** SUPPLIED DATA follows **

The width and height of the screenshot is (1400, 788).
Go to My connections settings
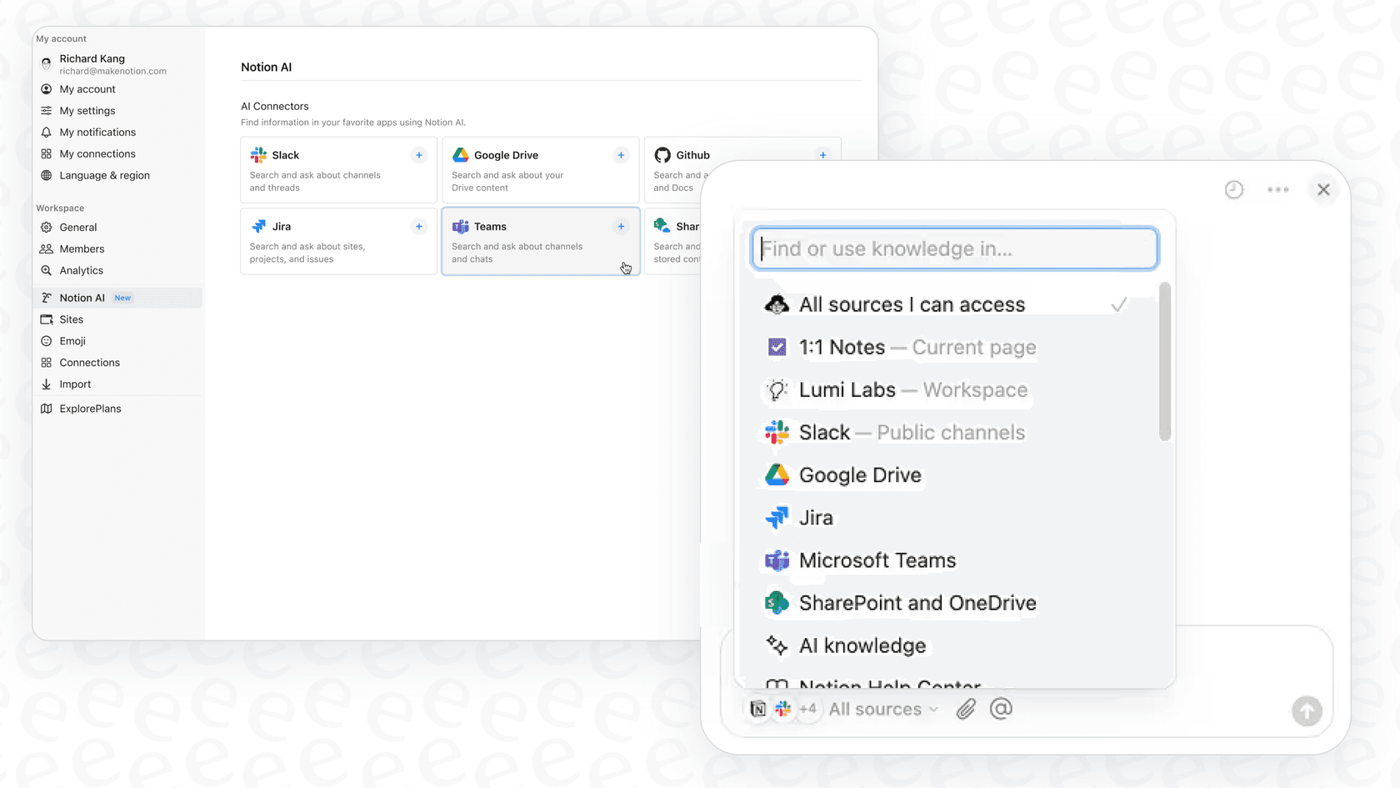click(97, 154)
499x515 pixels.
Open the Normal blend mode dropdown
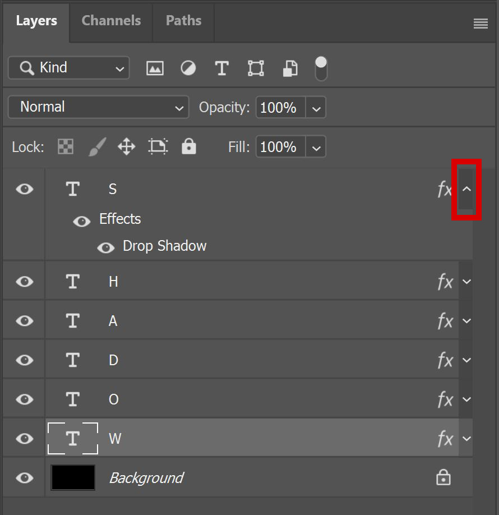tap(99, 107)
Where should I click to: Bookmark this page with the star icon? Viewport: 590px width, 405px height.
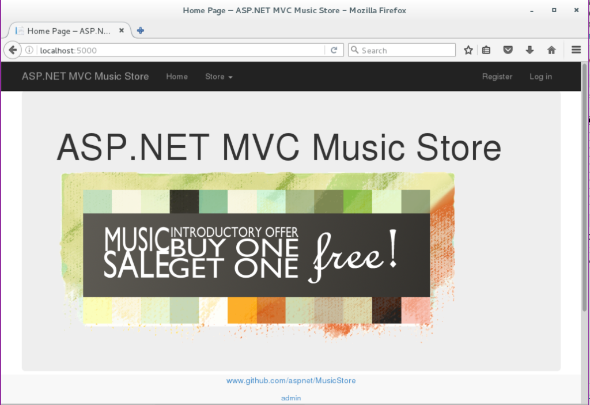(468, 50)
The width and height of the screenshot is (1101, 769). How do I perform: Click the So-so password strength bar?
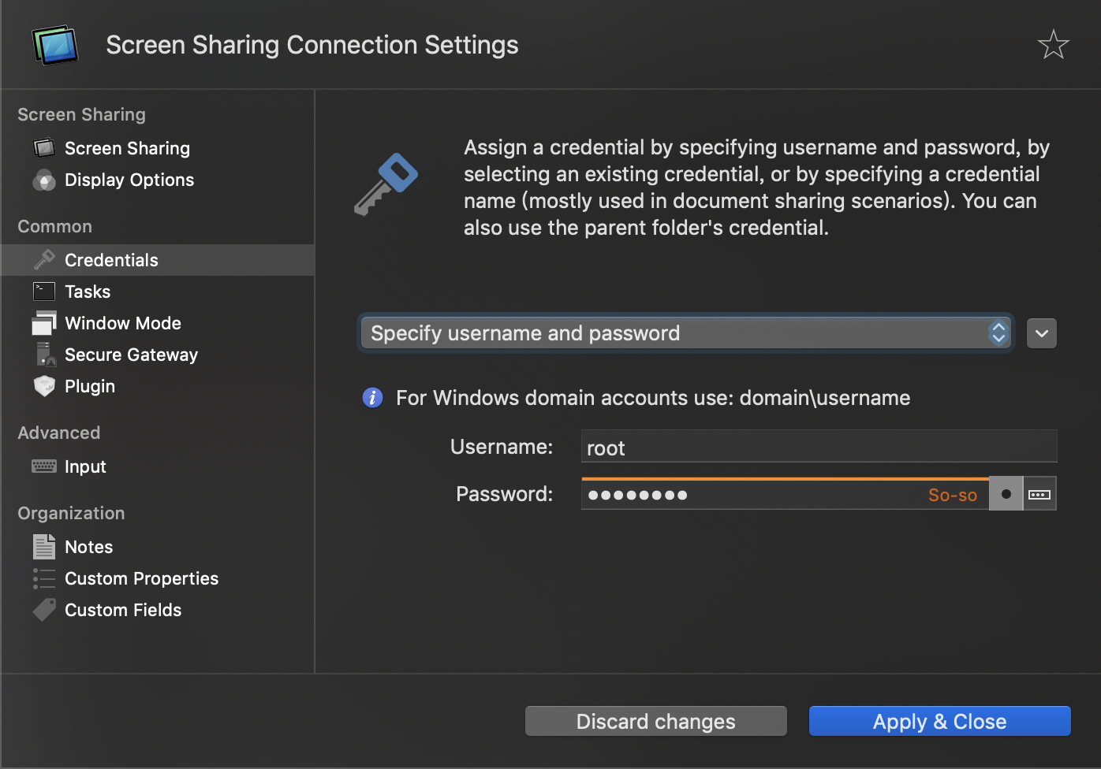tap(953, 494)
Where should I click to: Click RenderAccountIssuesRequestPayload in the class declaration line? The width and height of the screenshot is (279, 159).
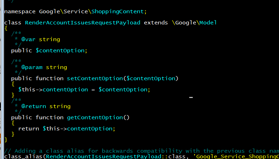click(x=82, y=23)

** End of SUPPLIED DATA **

* DIRECTIONS FOR THIS TASK:
Could you write out the records again exactly, without any of their pictures?

* WRITTEN SOLUTION:
The width and height of the screenshot is (1400, 788).
Go to My connections settings
click(97, 154)
499x515 pixels.
Open the Normal blend mode dropdown
tap(99, 107)
Where should I click to: Bookmark this page with the star icon? Viewport: 590px width, 405px height.
(468, 50)
The width and height of the screenshot is (1101, 769). How do I perform: Click the So-so password strength bar?
tap(953, 494)
Where should I click to: Click RenderAccountIssuesRequestPayload in the class declaration line? The width and height of the screenshot is (279, 159).
click(x=82, y=23)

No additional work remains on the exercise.